>> Begin Reading text
RSG Philippines
- Short name: RSG PH
- Divisions: Mobile Legends: Bang Bang
- Founded: 2021
- Disbanded: 2025
- Last season: MPL Philippines Season 14
- Based in: Quezon City, Metro Manila, Philippines
- Location: Southeast Asia
- Colors: Blue Gray White
- Manager: Lexie "llexieee_" Yambao
- Championships: 2
- Division titles: MPL Season 9 (Champion) MSC 2022 Champion
- Official fan club: RSG Raiders
- Partners: Secretlab Igamie Realme
- Parent group: RSG Organization

= RSG Philippines =

Professional Esports organization based in the Philippines

RSG Philippines was a Philippine-based esports team and organization that competes in the Mobile Legends: Bang Bang Professional League in the Philippines. RSG Philippines is a direct-sister team of the Singapore-based RSG Organization.
>> End Reading text
>> Begin Provided material
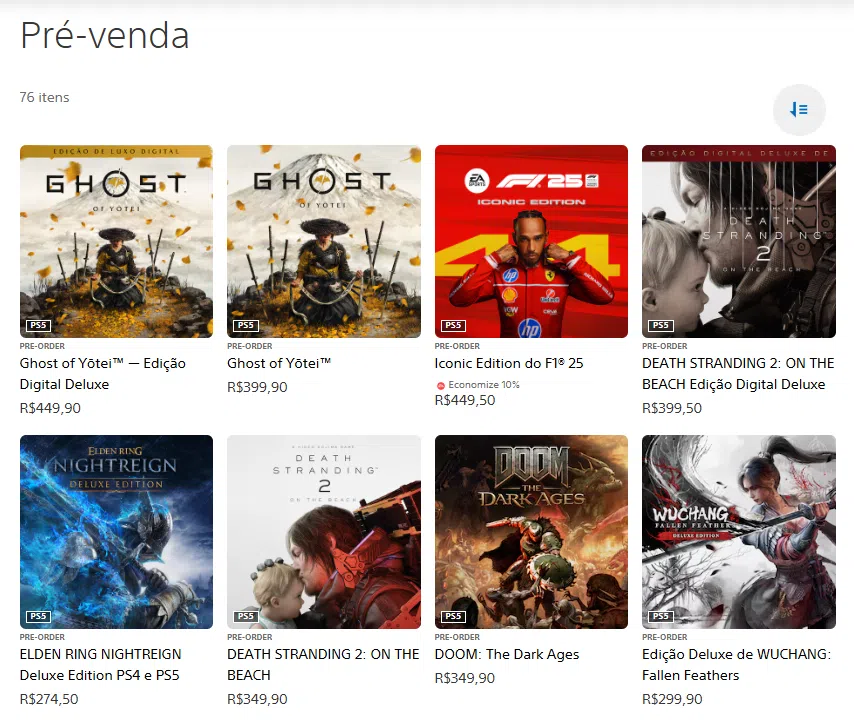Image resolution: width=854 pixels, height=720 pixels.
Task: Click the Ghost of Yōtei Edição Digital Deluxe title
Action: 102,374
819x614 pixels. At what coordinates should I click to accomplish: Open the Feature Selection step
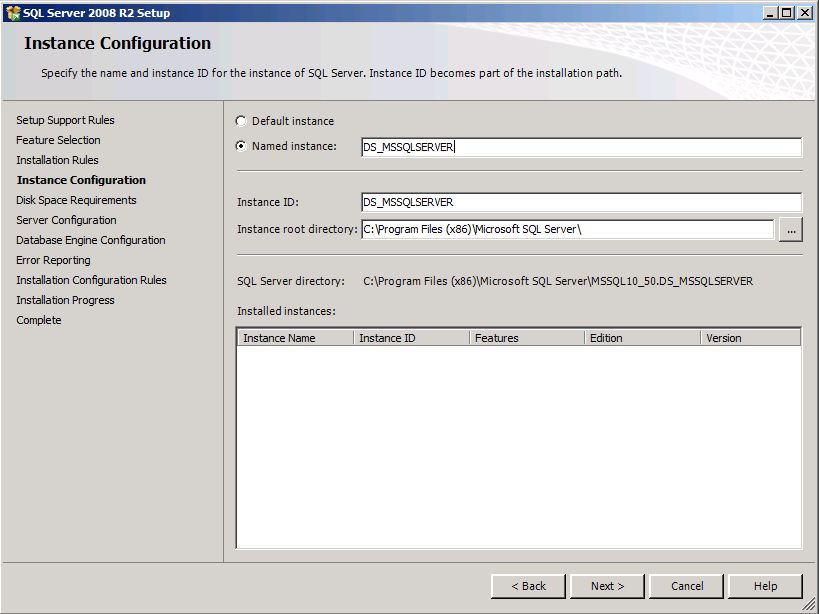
>> End Provided material
- [Task list]:
(1) Using the text about RSG Philippines, decide whether each statement agrees with it: (a) the team was founded in 2021; (b) the team was based in Singapore; (c) the team won MSC 2022. For each, answer yes or no and quote the words of the text that decide it.
(2) Carry on the text about RSG Philippines, picking up after its final sentence.

- [Final results]:
(1)
(a) Yes: "Founded: 2021"
(b) No: "Based in: Quezon City, Metro Manila, Philippines"
(c) Yes: "MSC 2022 Champion"

(2)
== Mobile Legends: Bang Bang ==

=== Season 8 ===

From multiple sources from the RSG Organization based in Singapore, RSG (formerly known as Resurgence) expressed its interest on setting a RSG team in MPL Philippines Season 8 which would be transitioning to a franchise-based league system on the said season.

On 9 July 2021 via a Facebook announcement, RSG Philippines announces its signing of the Professional Player Earvin John "Heath" Esperanza, previously playing for Smart Omega.

On 14 July 2021, RSG Philippines announces its signing of the Popular Streamer and Influencer for the game MLBB, Elyson Edouard "Wrecker" Caranza.

RSG Philippines debuts in MPL PH S8 with a 2–1 result against the defending Mobile Legends World Championships or M2 World Champions Bren Esports. However, RSG Philippines would experience a fluctuating standing results, finishing the season with a 7–7 and a 15–19 match and game win–loss record, respectively.

In the playoffs, RSG Philippines would immediately be dropped in the Playoffs with a 0–3 result sweep by Nexplay EVOS.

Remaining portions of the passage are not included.